Chef Francisco Ferrufino serves guests fresh corn flan at the Embassy Chef Challenge. (Josh Novikoff)
People come to D.C. from all over the world, bringing lots of flavorful food with them. The 2016 Embassy Chef Challenge on Wednesday provided a platform for 18 diplomatic missions to the United States to show off their local cuisine. The event is a food-lover’s dream, and a step up from the Embassy open house weekends that also take place in May each year, where you pick out the ones likely to give out the best free samples and get stuck standing in a 30-minute line for a cube of imported cheese.

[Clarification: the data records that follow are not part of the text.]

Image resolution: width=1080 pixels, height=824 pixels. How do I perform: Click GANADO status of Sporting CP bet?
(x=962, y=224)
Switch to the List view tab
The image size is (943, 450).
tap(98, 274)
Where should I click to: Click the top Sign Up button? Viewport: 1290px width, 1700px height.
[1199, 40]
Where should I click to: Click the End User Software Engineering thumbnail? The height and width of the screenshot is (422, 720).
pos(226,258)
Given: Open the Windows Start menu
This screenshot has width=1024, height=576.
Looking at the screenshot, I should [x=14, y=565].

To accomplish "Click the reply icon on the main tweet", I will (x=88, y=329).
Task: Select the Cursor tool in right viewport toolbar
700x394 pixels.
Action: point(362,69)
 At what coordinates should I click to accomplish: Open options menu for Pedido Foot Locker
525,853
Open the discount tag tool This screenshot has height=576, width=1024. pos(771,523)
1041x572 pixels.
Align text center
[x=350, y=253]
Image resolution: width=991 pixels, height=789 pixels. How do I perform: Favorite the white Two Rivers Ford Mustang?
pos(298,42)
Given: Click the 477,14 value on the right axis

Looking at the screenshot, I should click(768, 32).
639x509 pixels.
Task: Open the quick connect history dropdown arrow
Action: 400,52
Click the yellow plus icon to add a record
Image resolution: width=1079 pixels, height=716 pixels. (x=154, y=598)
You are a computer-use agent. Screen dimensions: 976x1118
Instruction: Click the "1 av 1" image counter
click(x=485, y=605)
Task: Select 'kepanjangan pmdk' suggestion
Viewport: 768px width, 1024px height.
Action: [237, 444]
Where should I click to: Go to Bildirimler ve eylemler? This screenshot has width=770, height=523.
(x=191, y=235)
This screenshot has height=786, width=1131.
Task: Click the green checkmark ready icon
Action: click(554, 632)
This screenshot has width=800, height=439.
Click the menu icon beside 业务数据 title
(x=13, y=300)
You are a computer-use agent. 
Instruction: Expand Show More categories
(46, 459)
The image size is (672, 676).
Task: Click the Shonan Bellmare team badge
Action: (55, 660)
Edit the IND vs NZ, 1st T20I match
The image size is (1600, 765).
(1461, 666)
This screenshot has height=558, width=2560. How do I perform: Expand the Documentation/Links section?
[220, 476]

The dishes at the Embassy Chef Challenge are larger, more refined, and all under one roof—and a good value at $65, which includes booze in the form of paired cocktails at individual stations along with a full open bar, making it one of the cheaper tasting events around. Mark your calendar to check it out next year if you missed it this go around.
The Judge’s Choice Award went to a rum-infused Barbadian seasoned pork, which also got my people’s choice vote. The thinly sliced pork was tender and flavorful, but it was the saucing of Chef Creig Greenidge, a caterer in Barbados who had been flown in for the event, that put the dish over the edge.
“Oh, it’s just salted cod,” said Greenidge when asked about the intense red concoction he was ladling out of a foil pan, “that’s boiled down, then taken out. Then you add curry, cumin, tomato sauce, or ketchup. And then other stuff.” Thanks to that “other stuff”, Greenidge is returning home with a blue ribbon.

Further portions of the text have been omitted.